I've just received some news which, for me, is incredibly depressing.
Dunno how many of you know this, but I'm an American living in the UK. I've been here as a student for the last five years, and until a few minutes ago, I thought I would be able to apply for Indefinite Leave to Remain after the 27th of September (my 5-year anniversary).
What ILR means is, essentially, I'd get all the rights of a citizen to come and go as I willed from the UK, for the rest of my life.
Great thing, right? Unfortunately, I don't qualify for this.
See, I've been living here as a student, in the interests of finally obtaining qualifications of some sort which will allow me to actually get a job. In all the time I've been here, I've never been accepted even for the piddly part-time summer cafe-waitress jobs I've applied for (I have a long list of reasons why nobody will hire a 20-something foreigner with previous work experience, living under a student visa, but I'm not going to go into that here).
But living under a student visa gives me all the rights of, say, that moth you just swatted on your wool coat. Despite the last five years costing a shocking amount in tuition, bills, rent, food, clothing and yes, taxes (because the City Council will leech me for property tax and there's not much I can do about it) - none of which has come from external funding (there is no agency in the world that will pay for this sort of thing) - I get to be viewed as a virtual parasite on society, attempting to take a job away from some hard-working National.

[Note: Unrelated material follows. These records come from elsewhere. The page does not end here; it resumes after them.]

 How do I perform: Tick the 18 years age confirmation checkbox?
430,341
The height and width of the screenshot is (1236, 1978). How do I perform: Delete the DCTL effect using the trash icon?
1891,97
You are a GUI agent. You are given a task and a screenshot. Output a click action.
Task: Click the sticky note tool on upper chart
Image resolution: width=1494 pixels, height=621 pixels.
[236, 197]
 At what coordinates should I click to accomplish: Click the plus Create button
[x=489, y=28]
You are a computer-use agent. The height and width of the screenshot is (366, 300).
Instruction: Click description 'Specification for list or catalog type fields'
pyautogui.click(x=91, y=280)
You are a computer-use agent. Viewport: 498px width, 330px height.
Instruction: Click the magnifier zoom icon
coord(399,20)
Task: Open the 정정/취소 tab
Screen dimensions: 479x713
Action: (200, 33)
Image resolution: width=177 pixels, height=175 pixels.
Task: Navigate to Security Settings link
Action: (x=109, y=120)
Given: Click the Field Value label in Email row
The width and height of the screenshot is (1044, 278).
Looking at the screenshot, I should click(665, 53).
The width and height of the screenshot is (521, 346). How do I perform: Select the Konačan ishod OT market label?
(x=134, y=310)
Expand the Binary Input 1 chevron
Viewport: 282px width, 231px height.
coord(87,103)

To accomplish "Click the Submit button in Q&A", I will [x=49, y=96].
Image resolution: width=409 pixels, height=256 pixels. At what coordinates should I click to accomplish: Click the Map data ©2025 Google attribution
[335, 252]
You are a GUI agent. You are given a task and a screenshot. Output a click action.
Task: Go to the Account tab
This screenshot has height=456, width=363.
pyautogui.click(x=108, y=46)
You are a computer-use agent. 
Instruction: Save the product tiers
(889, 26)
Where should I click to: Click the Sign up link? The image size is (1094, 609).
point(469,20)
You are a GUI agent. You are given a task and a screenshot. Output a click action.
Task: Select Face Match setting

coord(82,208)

What I get to look forward to now is paying for an extension on my student visa so I can finish this degree, then whoring myself out to the first company which will acquire a work visa for me, with the potential worst outcome of being a virtual slave for a further five years, unable to leave a horrible workplace without losing my right to live in the UK.
Well, no. The absolute worst outcome would be never getting a job at all and being kicked out of the UK, losing everything I have built for myself here. My life, my friends, my home. I've been at the mercy of a capricious and quixotic bureaucracy most of my adult life, and every time I seem to have gained a little victory over the system, it turns and swats me down again.
I dunno what else to say.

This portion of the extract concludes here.